Platformda bu alanda gündeme gelen iş birliği fırsatları, sadece güvenlik kapasitesini artırmakla kalmayacak, aynı zamanda AB dışı savunma iş birliklerinin de nasıl geliştirilebileceğine dair yeni modeller sunabilecek.

Tüm bu başlıklar doğrultusunda Türkiye, Balkan Barış Platformu kapsamında kolaylaştırıcı rolün ötesine geçerek sahada etkin, yön gösterici bir aktör haline gelmiş; bölgesel meselelerde ortak politika üretme kapasitesini artırırken, ekonomik, sosyal ve güvenlik boyutlarını içeren çok boyutlu bir iş birliği mimarisi oluşturuyor.

AB-Türkiye-Balkan üçgeninde yeni dinamikler

Balkan Barış Platformu'nun hayata geçirilmesi, Türkiye'nin bölgeye yönelik dış politikasında proaktif ve çok taraflı bir yaklaşıma yöneldiğinin açık bir göstergesi olduğu kadar, Avrupa Birliği-Türkiye-Balkanlar üçgeninde yeni bir diplomatik denge arayışını da beraberinde getiriyor.

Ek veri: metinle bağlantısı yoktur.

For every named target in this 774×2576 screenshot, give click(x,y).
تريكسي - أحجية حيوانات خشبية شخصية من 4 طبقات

Türkiye'nin bu inisiyatifi, bazı AB çevrelerinde temkinli bir yaklaşım hatta örtük bir kuşku ile karşılanıyor. Mevcut tutumun temelinde, Brüksel'in uzun süredir Batı Balkanlar'da reform süreçlerinin yönlendiricisi, kalkınma gündeminin belirleyicisi ve en nihayetinde nihai hedef olan üyeliğin sağlayıcısı olarak "tek meşru koordinatör" rolünü üstlenmiş olması yatıyor. Bu çerçevede, AB dışı herhangi bir aktörün, üstelik bölgeye tarihsel bağlarla bağlı güçlü bir ülke olan Türkiye'nin, diplomatik bir platform oluşturması bazı AB ülkelerinde stratejik rekabet endişesine neden olabiliyor. Lakin Türkiye, bu platformun AB'ye alternatif bir yapı olmadığını, aksine AB'nin bölgedeki varlığını ve etkisini destekleyici, tamamlayıcı bir girişim olduğunu açık bir şekilde ortaya koyuyor.

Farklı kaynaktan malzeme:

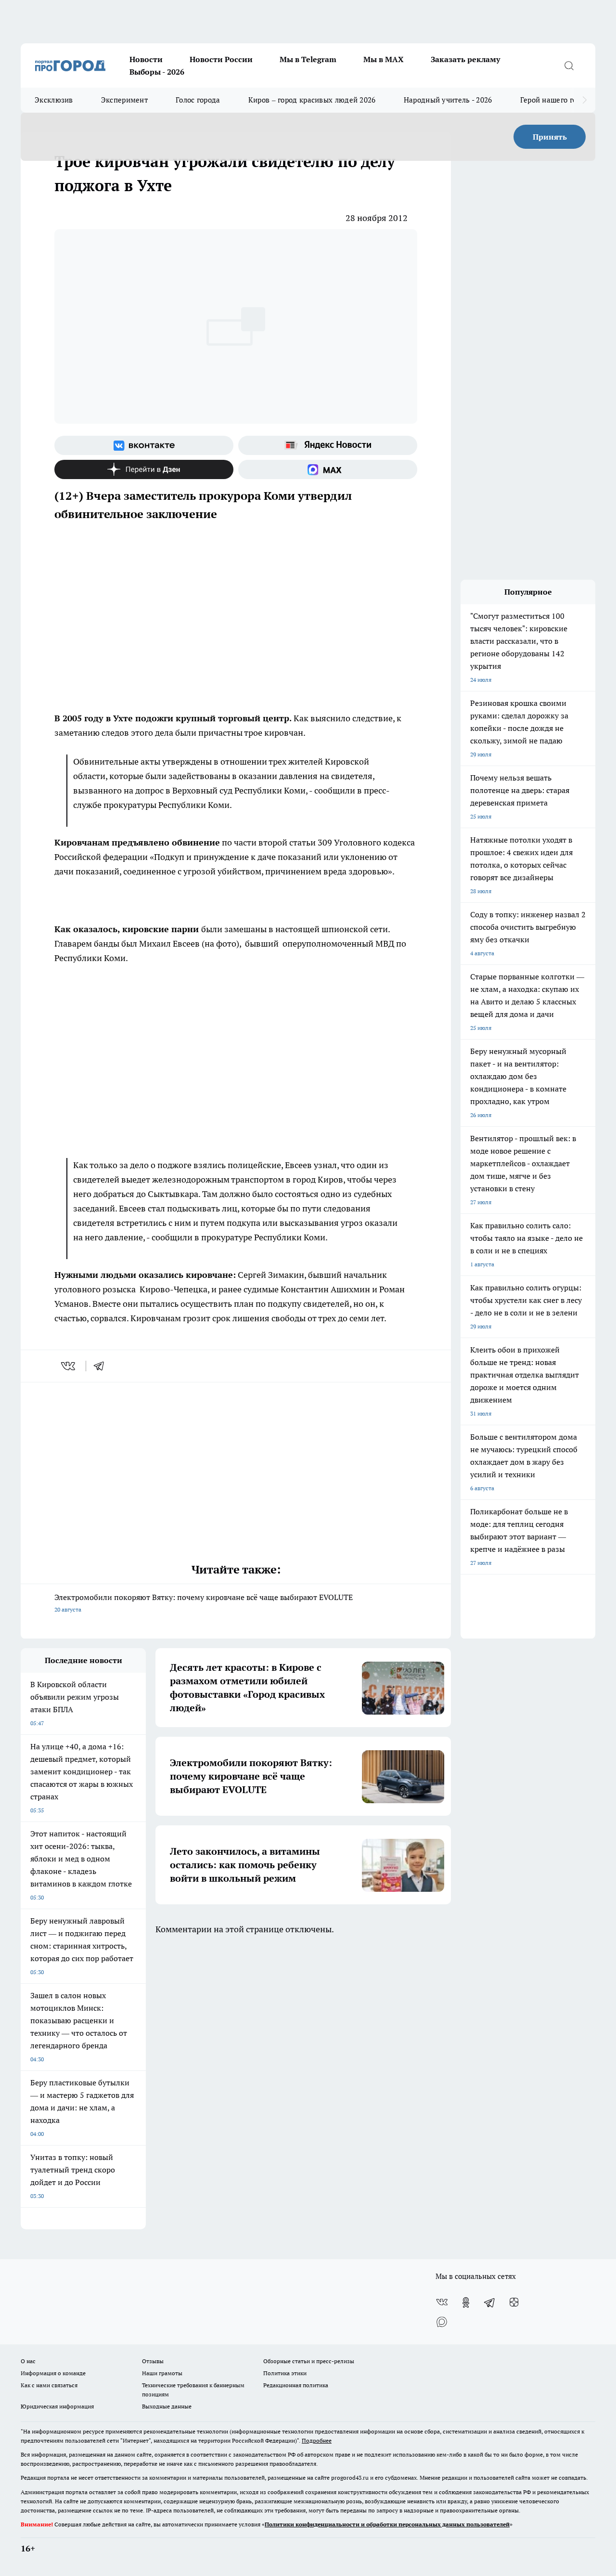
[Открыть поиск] (568, 65)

Dışişleri Bakanı Fidan'ın platformun ilk toplantısının ardından yaptığı açıklamalarda, AB üyelik süreçlerinin halen Batı Balkan ülkeleri için temel stratejik öncelik olduğunu vurgulaması ve platformun bu hedefi destekleyici bir işlev üstleneceğini ifade etmesi, Türkiye'nin pozisyonunu netleştiriyor.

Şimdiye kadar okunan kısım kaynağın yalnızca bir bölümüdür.